Task brief:
Each entry below should be restated word for word, without any picture it contains.

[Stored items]
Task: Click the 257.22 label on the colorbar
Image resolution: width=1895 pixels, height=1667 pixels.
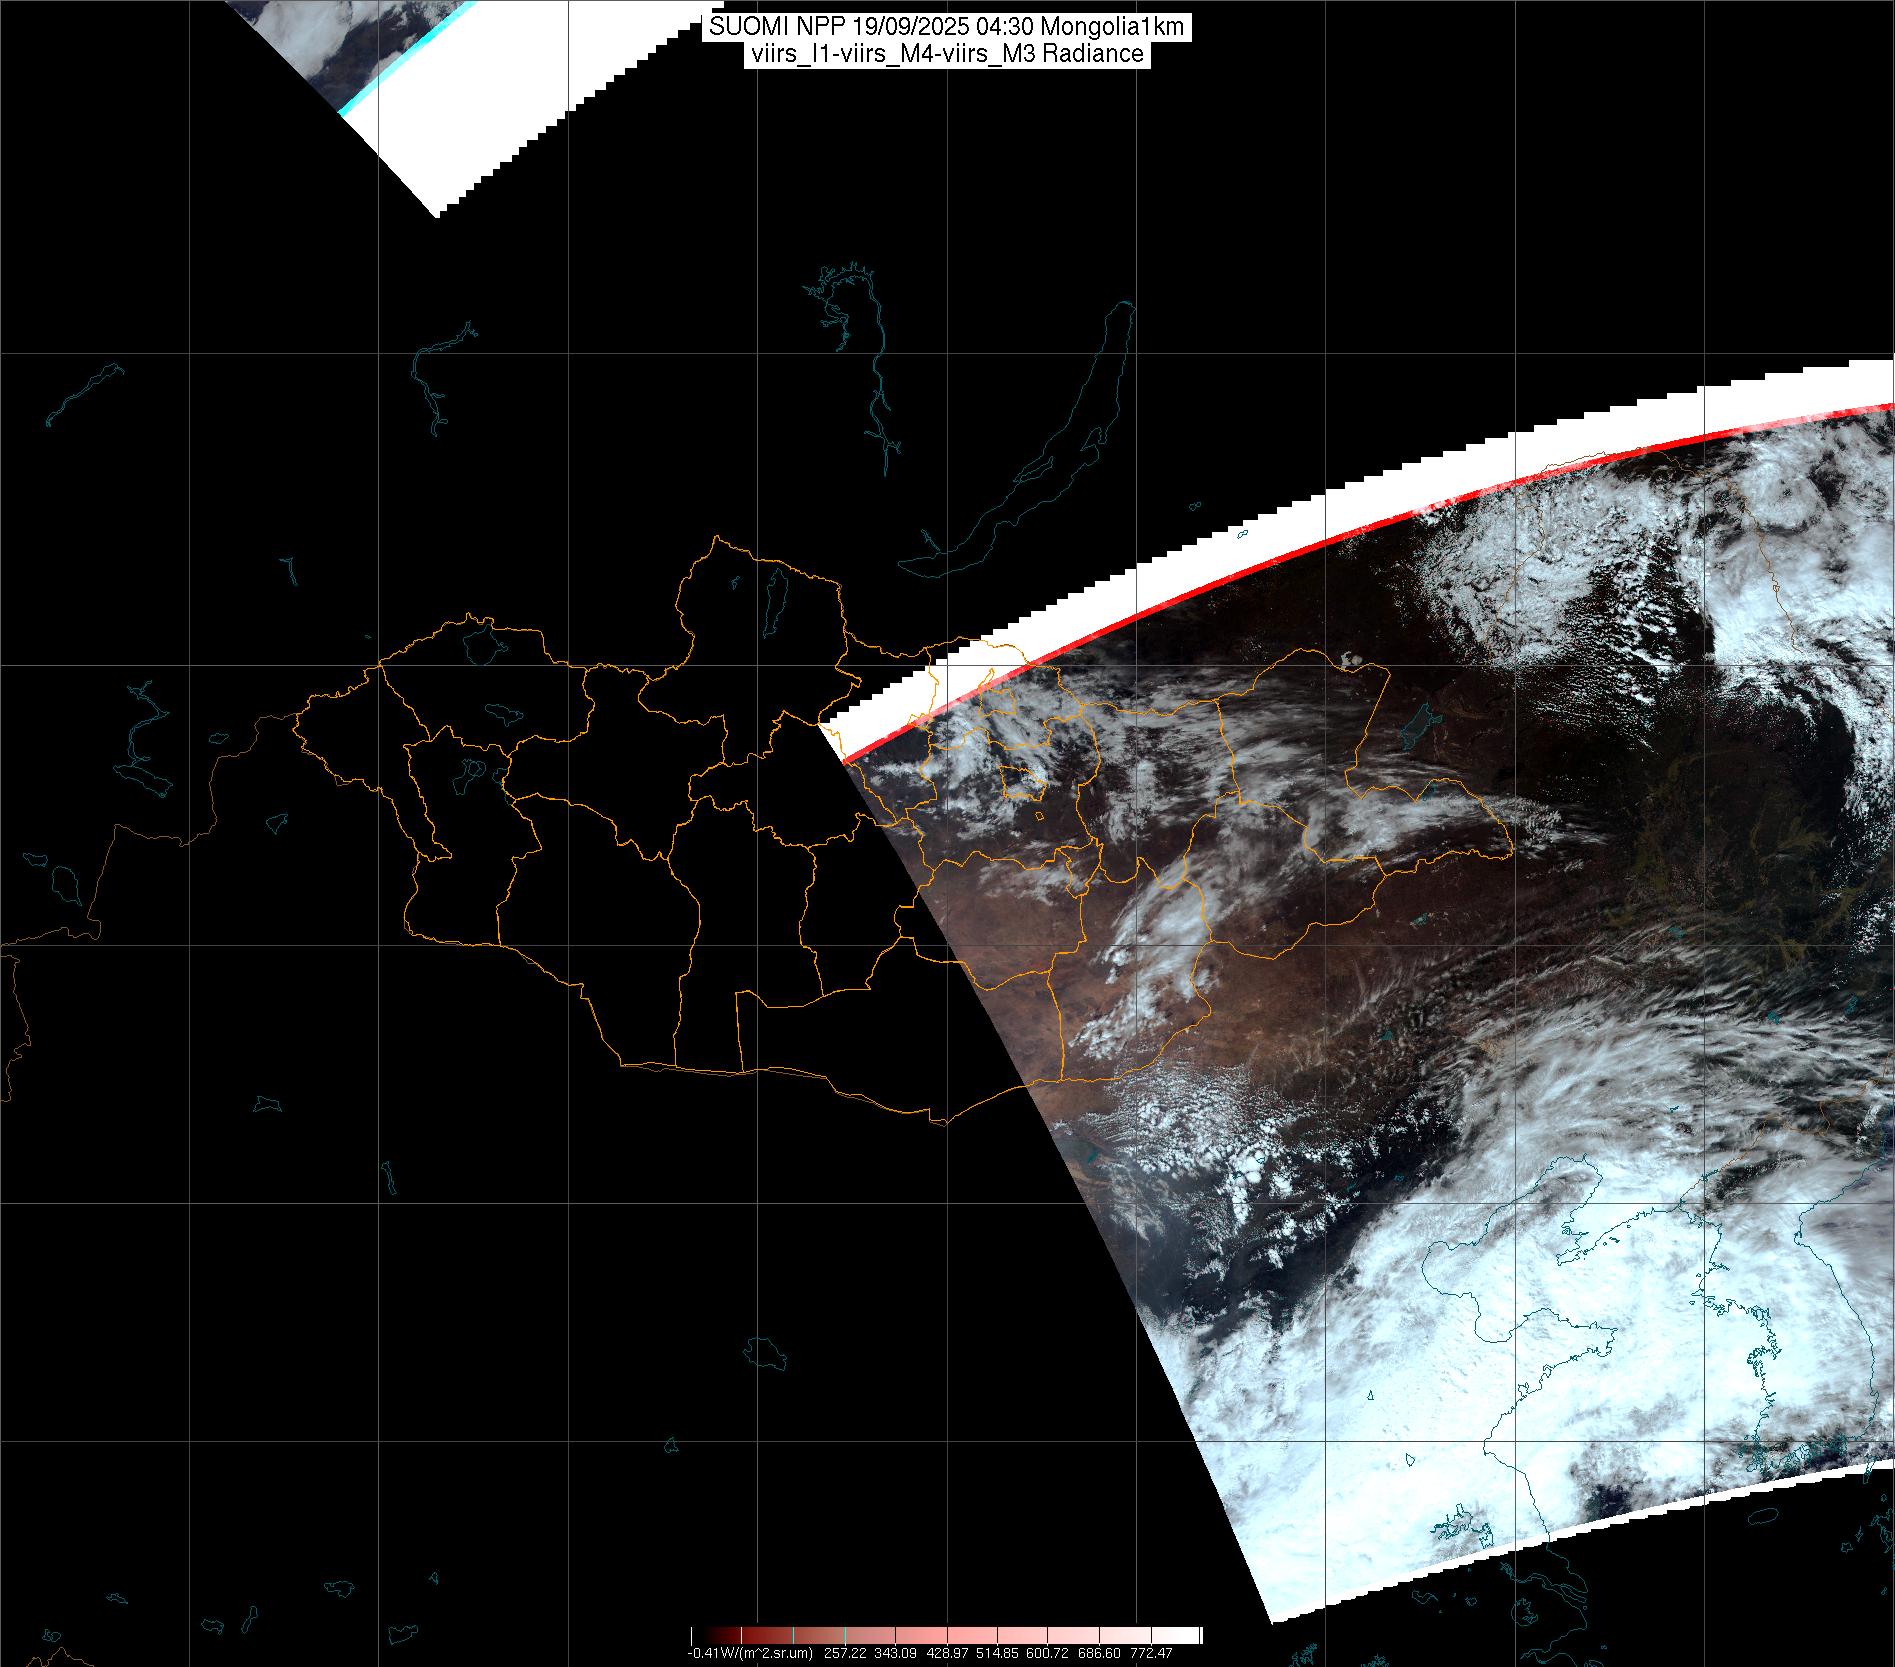Action: (846, 1653)
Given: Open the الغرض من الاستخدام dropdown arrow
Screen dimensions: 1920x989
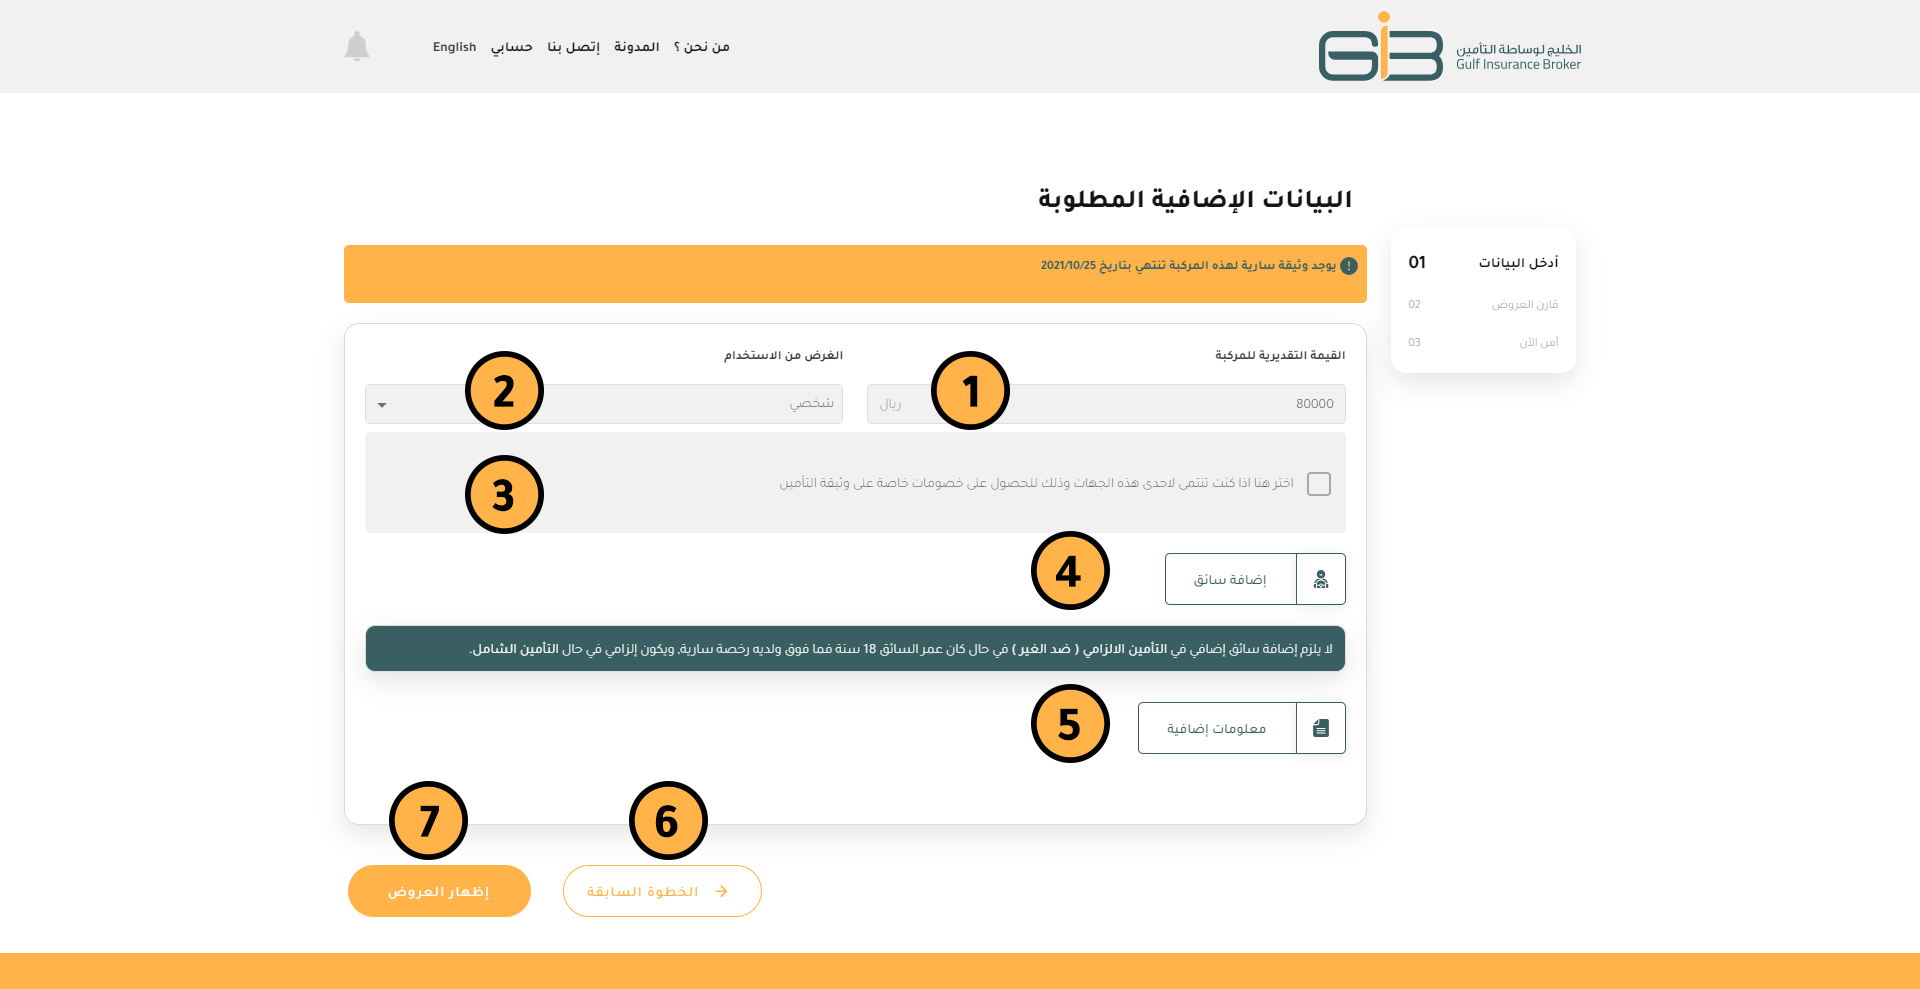Looking at the screenshot, I should pos(382,405).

Solution to the problem:
Task: Click the 257.22 label on the colorbar
Image resolution: width=1895 pixels, height=1667 pixels.
Action: (846, 1653)
Given: Open the الغرض من الاستخدام dropdown arrow
Screen dimensions: 1920x989
Looking at the screenshot, I should pos(382,405).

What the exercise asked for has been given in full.